§ **WHAT YOU NEED TO DO**: Copy verbatim the block of lines in the entries below whose first line contains "You are a computer-use agent. This" and whose last line contains "Task: Open the Explorer sidebar icon". Leave out all other lines.

:: RECORD EXCERPTS

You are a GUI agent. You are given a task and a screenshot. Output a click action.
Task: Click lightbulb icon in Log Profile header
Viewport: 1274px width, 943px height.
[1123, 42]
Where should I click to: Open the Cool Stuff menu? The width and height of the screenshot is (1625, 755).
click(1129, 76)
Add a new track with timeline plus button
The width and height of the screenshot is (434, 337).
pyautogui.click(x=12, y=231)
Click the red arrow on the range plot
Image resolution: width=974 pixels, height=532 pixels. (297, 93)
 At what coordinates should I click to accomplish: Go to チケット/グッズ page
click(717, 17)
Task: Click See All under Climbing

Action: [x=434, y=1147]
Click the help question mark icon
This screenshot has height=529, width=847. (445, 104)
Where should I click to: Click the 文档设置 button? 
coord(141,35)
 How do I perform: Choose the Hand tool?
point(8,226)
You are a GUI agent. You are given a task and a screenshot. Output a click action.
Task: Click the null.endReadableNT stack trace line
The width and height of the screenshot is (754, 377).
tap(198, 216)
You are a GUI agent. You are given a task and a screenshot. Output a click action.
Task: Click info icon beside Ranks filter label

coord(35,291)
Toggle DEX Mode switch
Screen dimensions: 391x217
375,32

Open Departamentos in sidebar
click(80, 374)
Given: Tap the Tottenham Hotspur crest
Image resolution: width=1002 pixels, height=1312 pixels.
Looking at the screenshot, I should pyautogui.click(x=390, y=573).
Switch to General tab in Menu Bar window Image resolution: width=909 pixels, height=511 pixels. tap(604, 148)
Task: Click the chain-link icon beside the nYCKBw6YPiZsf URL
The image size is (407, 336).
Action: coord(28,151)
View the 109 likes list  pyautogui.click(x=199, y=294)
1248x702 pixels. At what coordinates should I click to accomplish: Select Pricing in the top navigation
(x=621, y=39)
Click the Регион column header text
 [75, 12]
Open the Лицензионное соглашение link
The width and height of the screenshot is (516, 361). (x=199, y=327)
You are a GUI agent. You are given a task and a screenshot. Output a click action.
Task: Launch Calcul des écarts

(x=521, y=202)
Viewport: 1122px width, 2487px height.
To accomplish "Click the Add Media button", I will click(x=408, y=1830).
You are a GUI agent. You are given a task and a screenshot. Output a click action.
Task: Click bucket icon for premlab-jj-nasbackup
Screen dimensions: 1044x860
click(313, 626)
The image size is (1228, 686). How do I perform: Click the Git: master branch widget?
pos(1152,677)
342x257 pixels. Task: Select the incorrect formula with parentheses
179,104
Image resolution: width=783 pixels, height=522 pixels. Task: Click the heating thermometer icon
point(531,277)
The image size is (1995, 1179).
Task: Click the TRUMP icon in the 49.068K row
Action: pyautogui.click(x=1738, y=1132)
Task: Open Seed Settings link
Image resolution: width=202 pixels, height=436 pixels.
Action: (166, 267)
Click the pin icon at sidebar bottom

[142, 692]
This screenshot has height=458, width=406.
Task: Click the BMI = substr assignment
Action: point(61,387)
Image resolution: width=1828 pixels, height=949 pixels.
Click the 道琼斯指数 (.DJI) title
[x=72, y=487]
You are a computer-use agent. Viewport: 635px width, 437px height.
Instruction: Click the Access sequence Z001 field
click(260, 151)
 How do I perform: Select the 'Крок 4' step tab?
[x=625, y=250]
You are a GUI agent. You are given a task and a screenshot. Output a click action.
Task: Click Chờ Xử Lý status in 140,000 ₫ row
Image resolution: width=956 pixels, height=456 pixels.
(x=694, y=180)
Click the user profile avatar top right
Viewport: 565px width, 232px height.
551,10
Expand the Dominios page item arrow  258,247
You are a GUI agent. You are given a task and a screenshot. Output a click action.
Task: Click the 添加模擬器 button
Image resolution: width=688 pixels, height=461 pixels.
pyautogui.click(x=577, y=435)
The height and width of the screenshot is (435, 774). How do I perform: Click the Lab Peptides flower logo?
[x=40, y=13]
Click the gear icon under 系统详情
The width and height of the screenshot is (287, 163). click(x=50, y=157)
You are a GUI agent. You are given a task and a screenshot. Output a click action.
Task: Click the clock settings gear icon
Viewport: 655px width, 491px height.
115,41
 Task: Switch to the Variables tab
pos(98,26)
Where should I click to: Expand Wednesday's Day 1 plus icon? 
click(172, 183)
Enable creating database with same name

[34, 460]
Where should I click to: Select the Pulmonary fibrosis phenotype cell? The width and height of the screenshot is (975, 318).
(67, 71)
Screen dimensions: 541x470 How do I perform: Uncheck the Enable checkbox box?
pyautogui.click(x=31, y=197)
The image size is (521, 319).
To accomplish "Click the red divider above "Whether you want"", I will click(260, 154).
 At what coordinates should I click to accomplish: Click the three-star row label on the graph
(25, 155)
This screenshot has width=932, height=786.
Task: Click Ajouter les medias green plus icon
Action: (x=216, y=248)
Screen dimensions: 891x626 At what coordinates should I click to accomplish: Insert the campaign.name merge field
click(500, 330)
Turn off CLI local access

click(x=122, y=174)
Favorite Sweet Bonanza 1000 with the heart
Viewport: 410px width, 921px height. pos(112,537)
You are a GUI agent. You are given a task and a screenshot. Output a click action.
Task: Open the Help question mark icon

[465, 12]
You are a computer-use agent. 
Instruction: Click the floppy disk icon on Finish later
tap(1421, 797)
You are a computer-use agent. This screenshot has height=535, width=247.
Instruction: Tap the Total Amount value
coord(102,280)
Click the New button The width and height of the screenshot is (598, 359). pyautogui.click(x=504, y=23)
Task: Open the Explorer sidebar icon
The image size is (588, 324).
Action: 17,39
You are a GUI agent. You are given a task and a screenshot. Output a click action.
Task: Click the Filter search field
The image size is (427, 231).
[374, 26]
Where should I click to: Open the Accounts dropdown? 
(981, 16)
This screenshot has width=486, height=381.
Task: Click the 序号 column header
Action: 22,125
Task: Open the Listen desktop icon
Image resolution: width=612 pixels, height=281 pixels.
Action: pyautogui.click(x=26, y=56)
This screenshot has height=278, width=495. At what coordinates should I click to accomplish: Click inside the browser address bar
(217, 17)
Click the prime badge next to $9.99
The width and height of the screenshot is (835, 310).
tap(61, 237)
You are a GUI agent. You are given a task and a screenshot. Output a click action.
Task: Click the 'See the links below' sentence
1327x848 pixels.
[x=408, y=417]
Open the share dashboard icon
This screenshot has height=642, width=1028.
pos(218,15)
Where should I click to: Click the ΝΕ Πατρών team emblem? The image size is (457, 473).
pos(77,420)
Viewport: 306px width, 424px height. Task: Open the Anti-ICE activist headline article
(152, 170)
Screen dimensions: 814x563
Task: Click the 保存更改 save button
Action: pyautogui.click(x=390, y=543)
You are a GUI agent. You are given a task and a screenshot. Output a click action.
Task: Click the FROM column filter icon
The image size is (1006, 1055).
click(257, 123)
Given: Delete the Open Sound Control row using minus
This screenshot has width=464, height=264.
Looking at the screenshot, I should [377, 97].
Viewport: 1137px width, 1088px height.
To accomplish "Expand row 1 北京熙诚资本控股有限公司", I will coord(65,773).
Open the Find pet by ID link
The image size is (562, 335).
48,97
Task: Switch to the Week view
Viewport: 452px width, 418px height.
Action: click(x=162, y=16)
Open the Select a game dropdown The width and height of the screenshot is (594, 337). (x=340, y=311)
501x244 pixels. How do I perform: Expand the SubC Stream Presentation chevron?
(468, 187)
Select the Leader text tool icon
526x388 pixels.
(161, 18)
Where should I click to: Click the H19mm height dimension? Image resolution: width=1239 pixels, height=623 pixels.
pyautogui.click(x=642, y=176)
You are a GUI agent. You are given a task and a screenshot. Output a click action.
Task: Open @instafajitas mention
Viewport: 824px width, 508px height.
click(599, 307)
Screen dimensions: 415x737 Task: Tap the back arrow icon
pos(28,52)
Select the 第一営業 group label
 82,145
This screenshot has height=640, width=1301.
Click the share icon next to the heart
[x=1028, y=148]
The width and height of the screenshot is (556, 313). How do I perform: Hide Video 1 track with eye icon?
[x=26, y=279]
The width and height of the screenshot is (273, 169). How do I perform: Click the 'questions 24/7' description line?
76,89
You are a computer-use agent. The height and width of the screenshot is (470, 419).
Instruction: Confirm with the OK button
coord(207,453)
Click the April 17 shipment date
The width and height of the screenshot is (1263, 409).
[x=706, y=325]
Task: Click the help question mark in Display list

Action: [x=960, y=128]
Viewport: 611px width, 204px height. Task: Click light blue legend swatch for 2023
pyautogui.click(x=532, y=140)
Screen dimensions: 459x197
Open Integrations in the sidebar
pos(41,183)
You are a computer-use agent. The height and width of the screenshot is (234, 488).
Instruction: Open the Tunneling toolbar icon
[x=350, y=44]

::::

§ **ANSWER SECTION**:
You are a computer-use agent. This screenshot has height=535, width=247.
Instruction: Tap the Total Amount value
coord(102,280)
Click the New button The width and height of the screenshot is (598, 359). pyautogui.click(x=504, y=23)
Task: Open the Explorer sidebar icon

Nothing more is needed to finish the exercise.